Reproduce every line of the listing below word for word, leaving out the pictures.

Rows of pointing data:
········

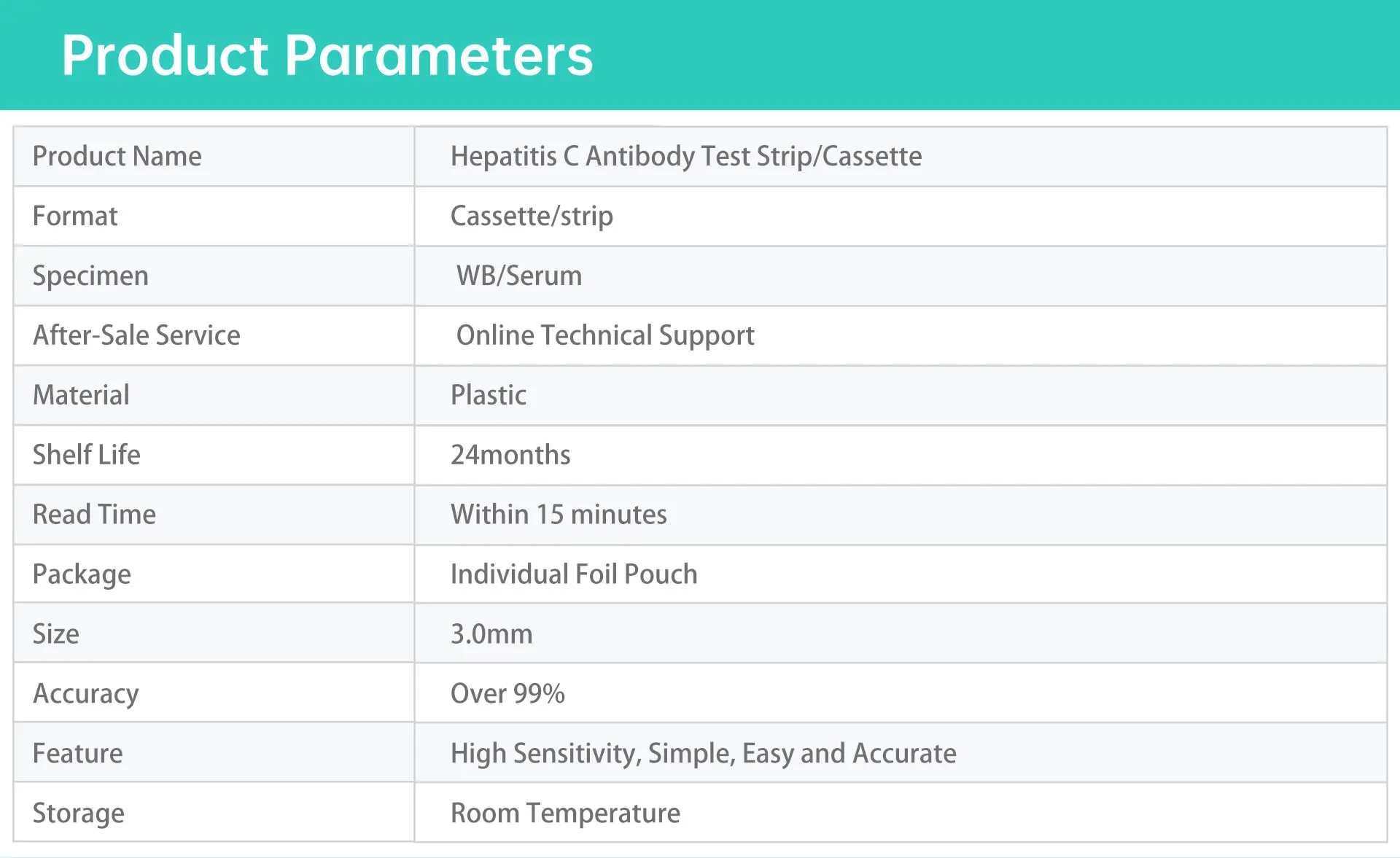Viewport: 1400px width, 858px height.
Task: Select the After-Sale Service label
Action: click(x=136, y=335)
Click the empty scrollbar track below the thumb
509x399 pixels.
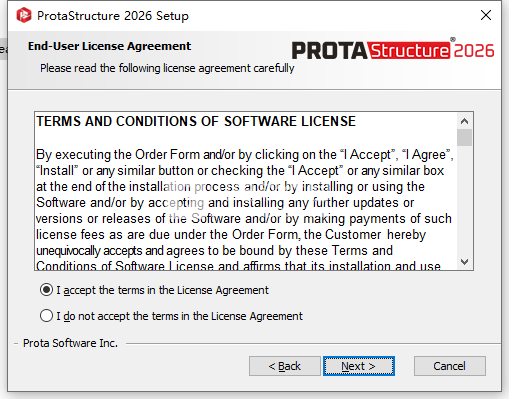click(x=464, y=200)
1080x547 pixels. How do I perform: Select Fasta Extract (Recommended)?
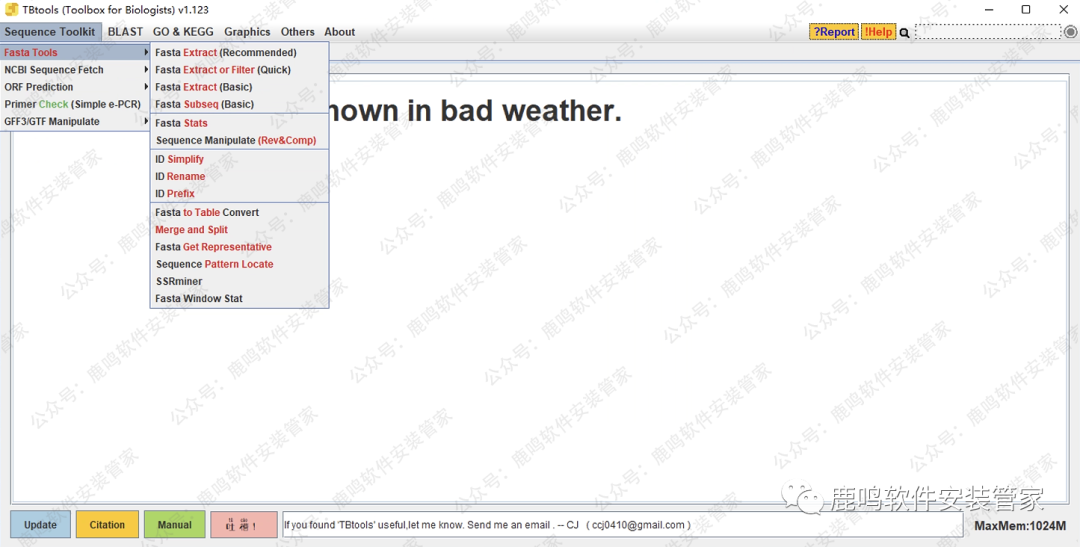click(226, 53)
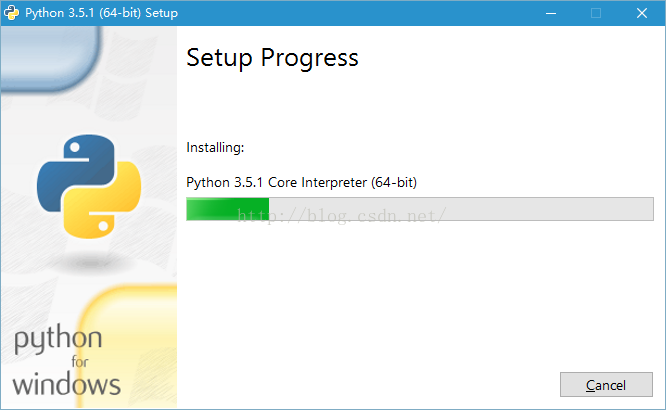Minimize the Python Setup window
This screenshot has height=410, width=666.
(551, 13)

········

» **EXERCISE OUTPUT**:
Viewport: 1400px width, 858px height.
Task: Select the After-Sale Service label
Action: click(x=136, y=335)
Click the empty scrollbar track below the thumb
509x399 pixels.
click(x=464, y=200)
1080x547 pixels. How do I perform: Select Fasta Extract (Recommended)?
click(226, 53)
Minimize the Python Setup window
This screenshot has height=410, width=666.
(551, 13)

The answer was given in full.